Ao se completarem 120 anos de presença em Meruri, padre Ochoa lembra de dois outros salesianos importantes na história da Missão: “O padre João Falco liderou a virada na história dos Bororo ao resgatar famílias que foram morar em Meruri para ajudar a preservar a cultura deles. Outro é o padre José Marinoni, que foi o diretor depois da morte do padre Rodolfo Lunkenbein. Ele fez um imenso trabalho para pacificar a região e liderar os salesianos naquele momento tão difícil”, recorda.

Tempos atuais
A comunidade salesiana de Meruri hoje tem a direção do padre Andelson Dias de Oliveira. Ele lembra que o trabalho entre os indígenas da América do Sul é o cumprimento de vários sonhos e profecias de São João Bosco. “Vejo que hoje nosso maior testemunho é estar presentes com eles em suas lutas, em seus sonhos e na busca por garantir e defender seus direitos. Eles mesmos repetem: tantos vieram aqui, mas somente os missionários ficaram. É claro que, estando com eles, os assistimos em suas necessidades! Evangelização, educação, saúde, a fim de que tenham vida e vida em abundância”, afirma.

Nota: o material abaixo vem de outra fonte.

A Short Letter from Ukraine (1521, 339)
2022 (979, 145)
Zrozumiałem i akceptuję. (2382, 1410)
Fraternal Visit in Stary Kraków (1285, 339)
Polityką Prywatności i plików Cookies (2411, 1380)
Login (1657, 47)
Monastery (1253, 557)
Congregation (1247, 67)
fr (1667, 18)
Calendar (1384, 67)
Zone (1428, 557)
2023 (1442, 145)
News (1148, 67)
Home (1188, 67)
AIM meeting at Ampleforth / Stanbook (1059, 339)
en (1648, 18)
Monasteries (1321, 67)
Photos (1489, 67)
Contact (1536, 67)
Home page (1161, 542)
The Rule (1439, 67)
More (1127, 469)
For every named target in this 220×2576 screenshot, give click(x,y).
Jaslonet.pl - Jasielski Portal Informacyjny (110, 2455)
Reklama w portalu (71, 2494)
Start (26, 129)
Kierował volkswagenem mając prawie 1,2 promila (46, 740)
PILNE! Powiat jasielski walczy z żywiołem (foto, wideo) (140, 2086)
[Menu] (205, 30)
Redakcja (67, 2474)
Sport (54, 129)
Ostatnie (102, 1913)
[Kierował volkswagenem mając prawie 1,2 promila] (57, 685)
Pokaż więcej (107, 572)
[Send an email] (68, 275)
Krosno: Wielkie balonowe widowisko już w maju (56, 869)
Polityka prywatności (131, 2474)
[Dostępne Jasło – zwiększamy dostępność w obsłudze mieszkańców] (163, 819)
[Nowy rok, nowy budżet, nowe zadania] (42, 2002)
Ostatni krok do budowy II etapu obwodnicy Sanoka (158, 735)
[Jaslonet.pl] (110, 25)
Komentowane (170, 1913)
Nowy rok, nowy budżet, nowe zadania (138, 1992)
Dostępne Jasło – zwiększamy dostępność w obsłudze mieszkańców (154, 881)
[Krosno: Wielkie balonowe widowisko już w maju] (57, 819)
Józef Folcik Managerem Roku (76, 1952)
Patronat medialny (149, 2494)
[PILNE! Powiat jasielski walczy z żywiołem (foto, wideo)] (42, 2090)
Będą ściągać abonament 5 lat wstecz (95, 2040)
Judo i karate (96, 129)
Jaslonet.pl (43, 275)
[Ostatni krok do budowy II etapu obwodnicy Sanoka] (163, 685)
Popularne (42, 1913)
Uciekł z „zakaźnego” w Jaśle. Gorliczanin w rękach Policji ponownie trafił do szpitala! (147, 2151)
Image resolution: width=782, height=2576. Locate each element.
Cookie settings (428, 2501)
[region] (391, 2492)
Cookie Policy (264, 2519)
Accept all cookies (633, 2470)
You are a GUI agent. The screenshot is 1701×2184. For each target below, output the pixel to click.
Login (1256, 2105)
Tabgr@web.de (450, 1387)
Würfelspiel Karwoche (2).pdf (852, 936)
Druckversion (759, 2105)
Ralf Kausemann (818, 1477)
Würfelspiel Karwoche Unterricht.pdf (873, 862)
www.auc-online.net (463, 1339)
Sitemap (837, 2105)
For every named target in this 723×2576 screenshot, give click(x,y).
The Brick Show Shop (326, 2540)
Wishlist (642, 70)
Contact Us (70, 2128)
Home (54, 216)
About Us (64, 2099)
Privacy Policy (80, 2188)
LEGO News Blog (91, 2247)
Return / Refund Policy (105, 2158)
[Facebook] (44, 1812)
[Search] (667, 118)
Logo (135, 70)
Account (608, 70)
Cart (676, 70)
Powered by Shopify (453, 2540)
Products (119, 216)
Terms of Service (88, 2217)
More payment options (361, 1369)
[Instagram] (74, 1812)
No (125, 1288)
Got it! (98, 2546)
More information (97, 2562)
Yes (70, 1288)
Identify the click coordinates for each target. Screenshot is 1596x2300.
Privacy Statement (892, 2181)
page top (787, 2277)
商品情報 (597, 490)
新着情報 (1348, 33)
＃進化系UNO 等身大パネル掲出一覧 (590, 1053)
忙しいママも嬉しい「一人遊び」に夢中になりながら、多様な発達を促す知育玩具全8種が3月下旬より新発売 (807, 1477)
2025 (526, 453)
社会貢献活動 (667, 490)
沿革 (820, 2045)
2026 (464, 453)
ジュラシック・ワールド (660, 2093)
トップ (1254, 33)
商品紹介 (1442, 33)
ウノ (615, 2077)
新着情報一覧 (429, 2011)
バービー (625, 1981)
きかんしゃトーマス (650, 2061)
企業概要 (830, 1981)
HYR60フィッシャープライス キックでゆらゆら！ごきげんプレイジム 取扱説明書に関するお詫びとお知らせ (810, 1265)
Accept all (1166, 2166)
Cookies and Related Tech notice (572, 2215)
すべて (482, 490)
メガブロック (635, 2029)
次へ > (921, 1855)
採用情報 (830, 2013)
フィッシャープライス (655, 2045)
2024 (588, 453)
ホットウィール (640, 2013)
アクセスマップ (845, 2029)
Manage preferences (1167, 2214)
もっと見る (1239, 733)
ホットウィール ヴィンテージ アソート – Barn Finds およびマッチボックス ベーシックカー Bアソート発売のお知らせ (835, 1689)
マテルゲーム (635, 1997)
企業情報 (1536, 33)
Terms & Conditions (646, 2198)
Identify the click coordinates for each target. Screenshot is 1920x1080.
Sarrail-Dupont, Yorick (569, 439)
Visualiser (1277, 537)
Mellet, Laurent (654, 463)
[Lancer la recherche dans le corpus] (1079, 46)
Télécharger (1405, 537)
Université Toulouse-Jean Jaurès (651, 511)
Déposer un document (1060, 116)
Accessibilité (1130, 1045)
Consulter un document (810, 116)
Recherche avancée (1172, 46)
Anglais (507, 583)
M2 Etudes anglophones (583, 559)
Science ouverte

A concretização dos trabalhos missionários em Meruri cumpre grande parte dos sonhos proféticos de São João Bosco para as gerações de salesianos que derramaram suor e sangue no Centro-Oeste brasileiro. Em 2021, por ocasião do Capítulo Geral 28, o Reitor-mor, padre Ángel Fernández Artime, pediu um “ardente empenho” de cada salesiano para resgatar a identidade carismática deixada por Dom Bosco, da qual, entende-se, faz parte o trabalho entre os indígenas.

“O carisma salesiano, desde sua fundação, foi com os jovens mais pobres. Se nos afastarmos das nossas origens, certamente não seremos Salesianos de Dom Bosco. Por tanto, diante daquilo que falou o Reitor-mor, é preciso viver com os povos indígenas, em particular onde estamos com o povo Bororo, o sacramento da presença. Saber ouvir, saber sentir e saber lutar por e com eles. Foi graças a essa presença que, nestes 120 anos, os Bororo não foram à extinção como tantos antropólogos previam. Permanecer com eles tem sido o segredo da vivência da nossa espiritualidade”, afirma o  padre Andelson, atual diretor de Meruri.